What excites you the most about your new spot on Grand Street? 

Everything about our new spot both excites me and terrifies me. I guess that’s how you know that you are doing something important. On a very literal level, I can’t wait to laugh and dance more. Since we have been in this little special neighborhood for so long and since I’ve lived here for decades, we know many of our neighbors already and can’t wait to meet more. As always, HUGE shout-outs to 123 Chrystie Hardware, Chinatown Lumber, and Vida Signs. There would be no BEVERLY’S without those places. We also can’t wait to host afterparties, projects, and collaborate with the galleries in our radius. 

Describe a perfect day in Chinatown/LES. 

A perfect day in the LES for me would be to wake up with a magically empty email inbox and a not-scary bank account, saunter from my apartment down Henry Street, pick up a coffee at Dreamers Cafe, lounge in the Adirondack chairs out front and get art ideas. 
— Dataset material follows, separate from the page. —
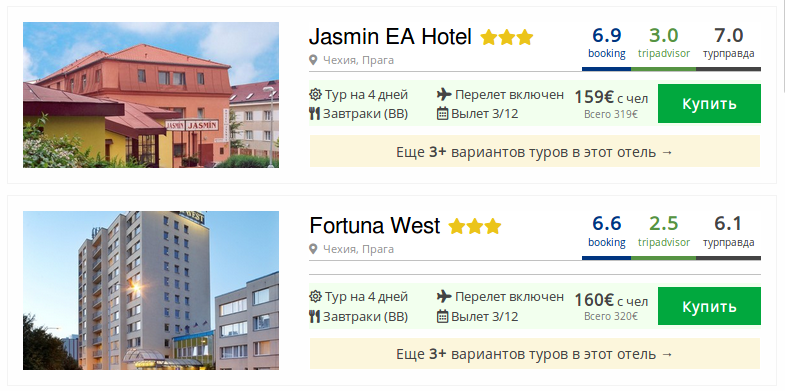This screenshot has height=391, width=785.
Task: Expand more tour options for Jasmin EA Hotel
Action: (535, 151)
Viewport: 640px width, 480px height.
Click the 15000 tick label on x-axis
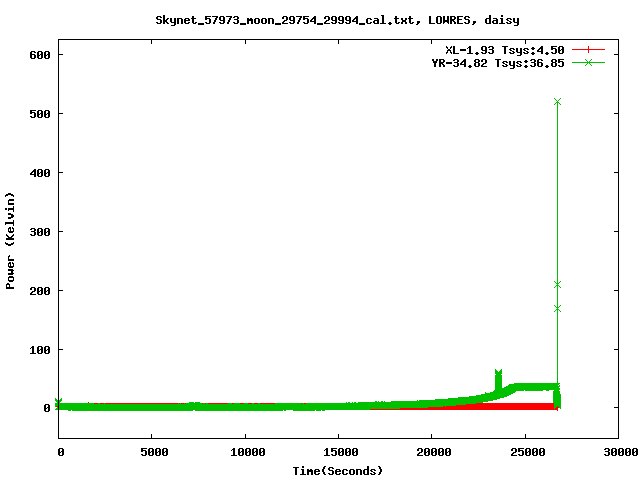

Then, meet my friends at Forgtmenot right before it opens at 10am. We’d have a long breakfast there, see some galleries–Management Gallery and Entrance Gallery are both doing incredible shows—and then I’d go pick up some wood and materials at 123 Chrystie Hardware and have a good chunk of space in my studio on Eldridge Street. This entire time, the daily grind of BEVERLY’S stuff would be getting done without me (I can’t wait for this). Some Brooklyn/Queens friends would be in the neighborhood and they’d hit me and my Chinatown friends up and we’d all go get a drink at Edward’s in Tribeca before seeing some shows. 

After that, we’d come back to Chinatown, grab food at Buddha Bodai, Bacaro, or Williamsburg Pizza and then get a drink at Saluggi’s East (our little secret). We’d then head to Mr. Fong’s. BEVERLY’S of course would be open and we’d all go there afterwards to dance and hang. Peppered into this day somewhere would be a little walk down to the Seaport to feel the breeze–where I trick myself that I’m on vacation. 

This just made me realize: wow, this day will really, actually happen so soon (minus the empty email inbox). Damn, I’m excited.